===== Material to process =====

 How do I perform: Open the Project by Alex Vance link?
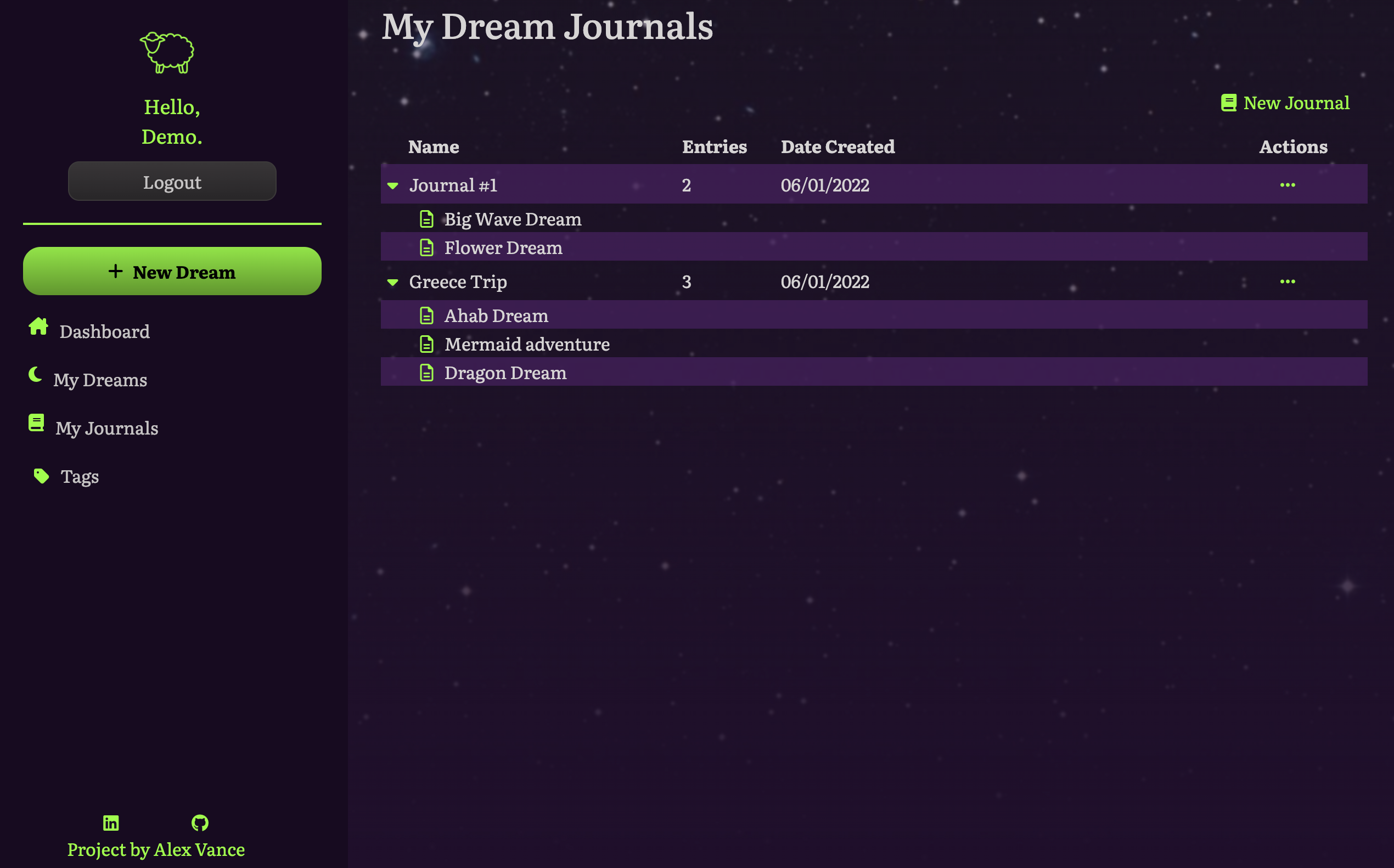[156, 850]
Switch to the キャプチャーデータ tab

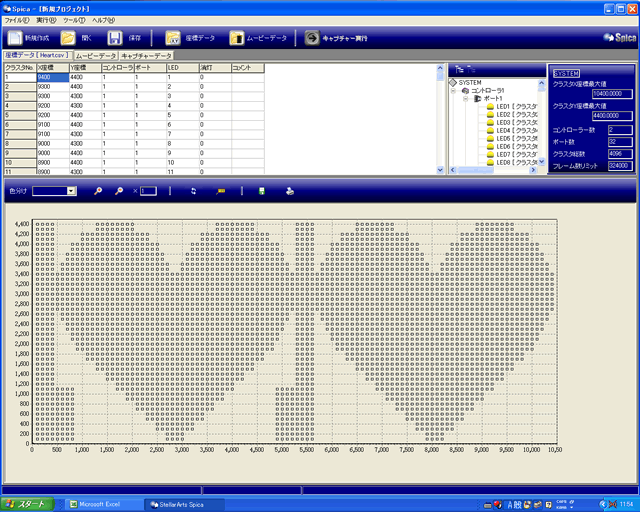[x=147, y=56]
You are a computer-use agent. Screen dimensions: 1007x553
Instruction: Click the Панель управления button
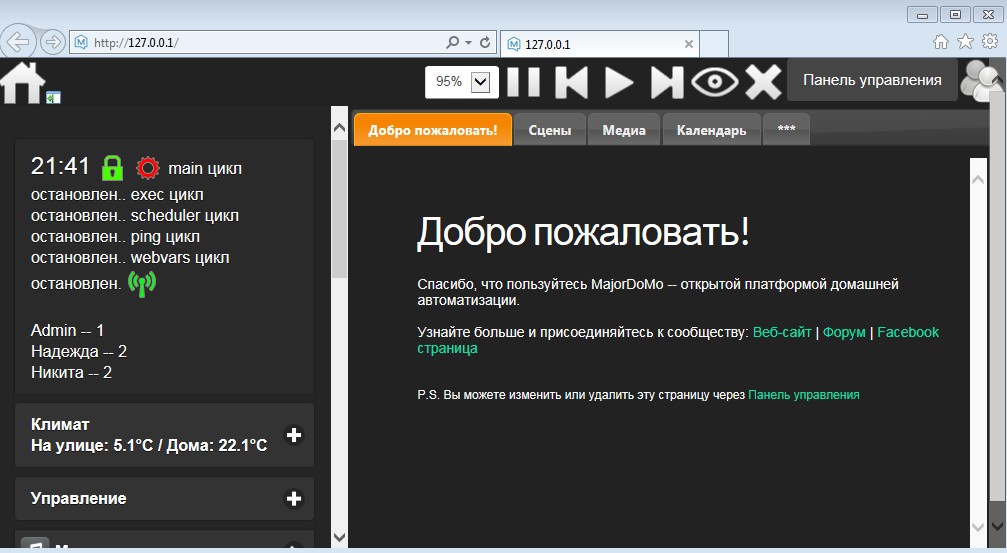[872, 80]
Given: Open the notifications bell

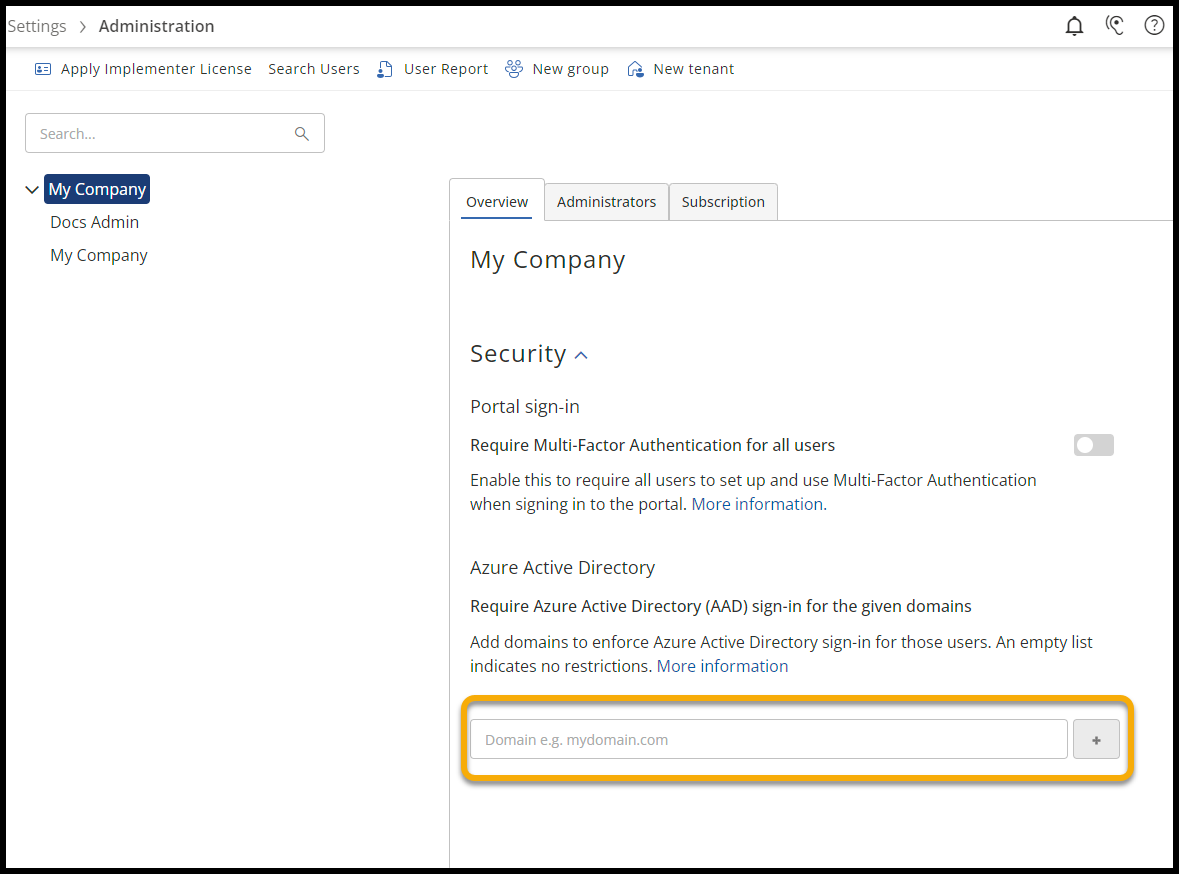Looking at the screenshot, I should click(x=1074, y=26).
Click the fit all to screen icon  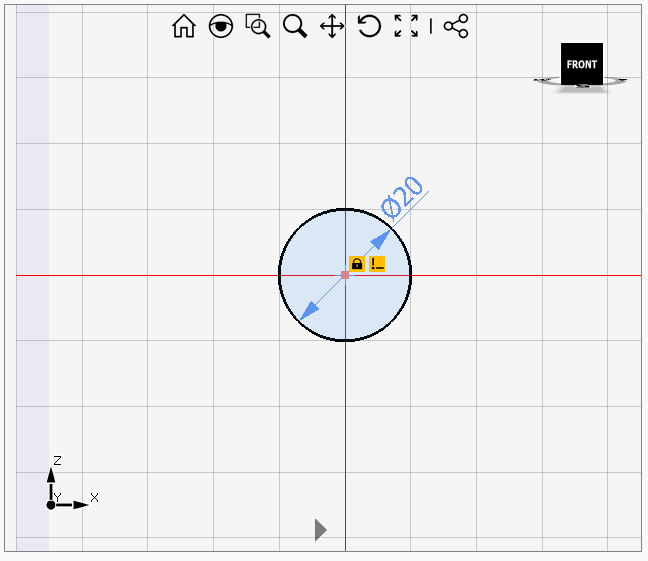pyautogui.click(x=406, y=27)
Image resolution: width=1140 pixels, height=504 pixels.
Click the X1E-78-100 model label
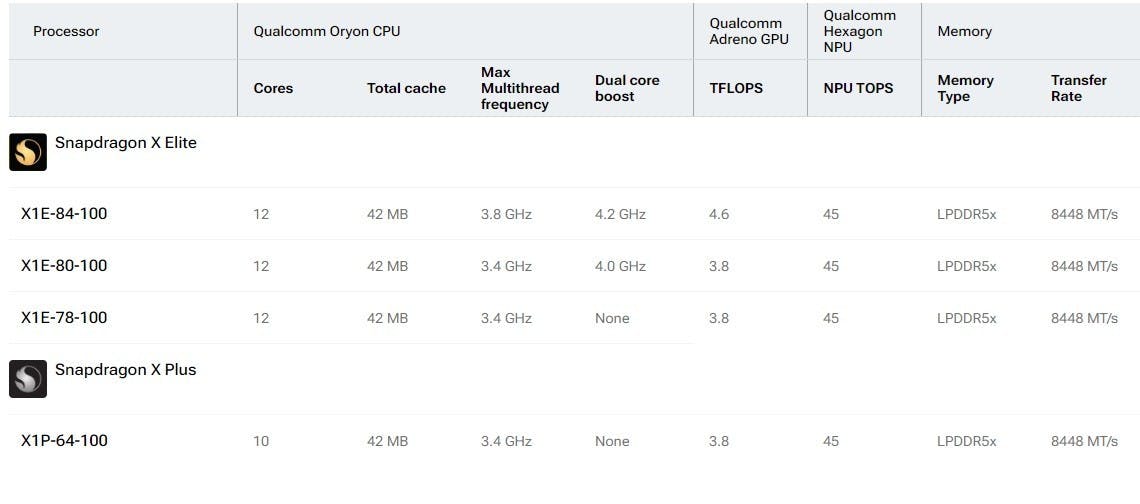pyautogui.click(x=64, y=318)
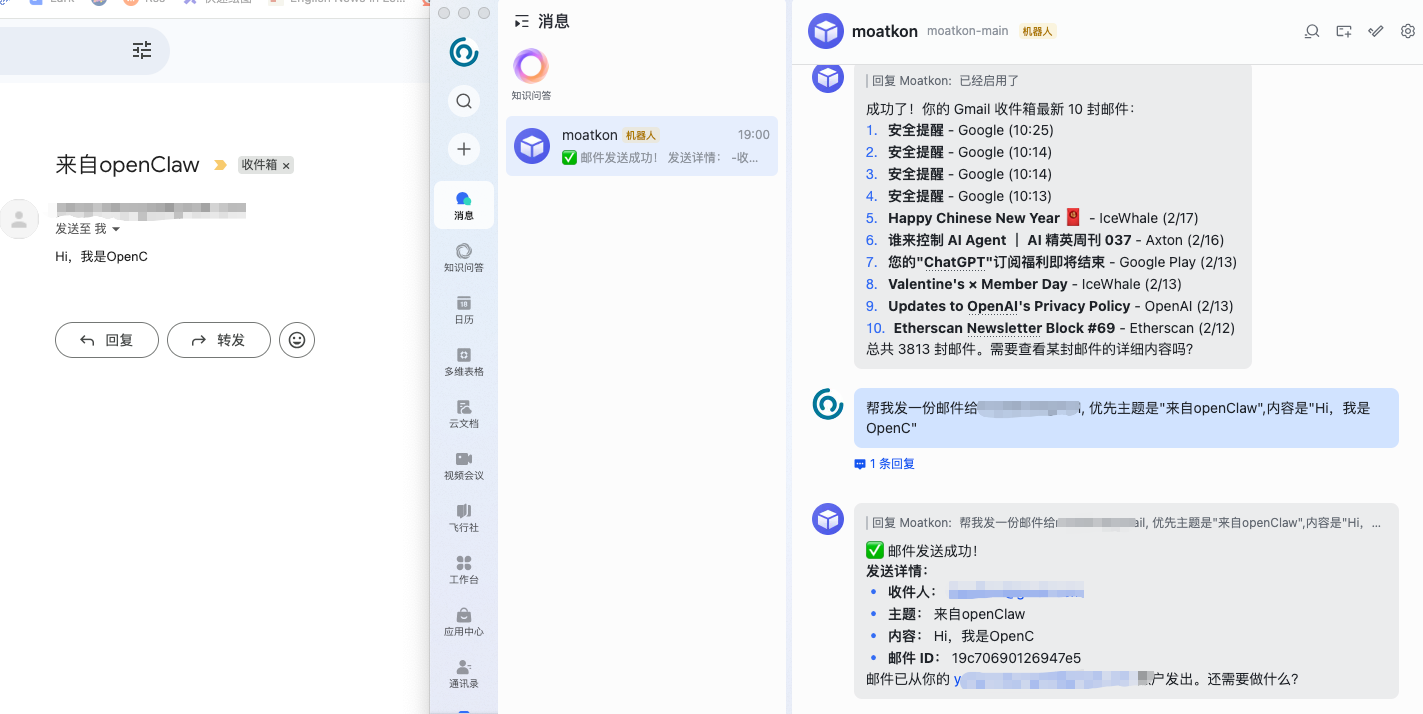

=====

Task requirements: Copy the rows above word for word, from the line that contains "Image resolution: width=1140" through the end of the rows, with both ends included. Leave the pictures out of your copy.

Answer to the exercise:
Image resolution: width=1140 pixels, height=504 pixels.
Click the X1E-78-100 model label
pyautogui.click(x=64, y=318)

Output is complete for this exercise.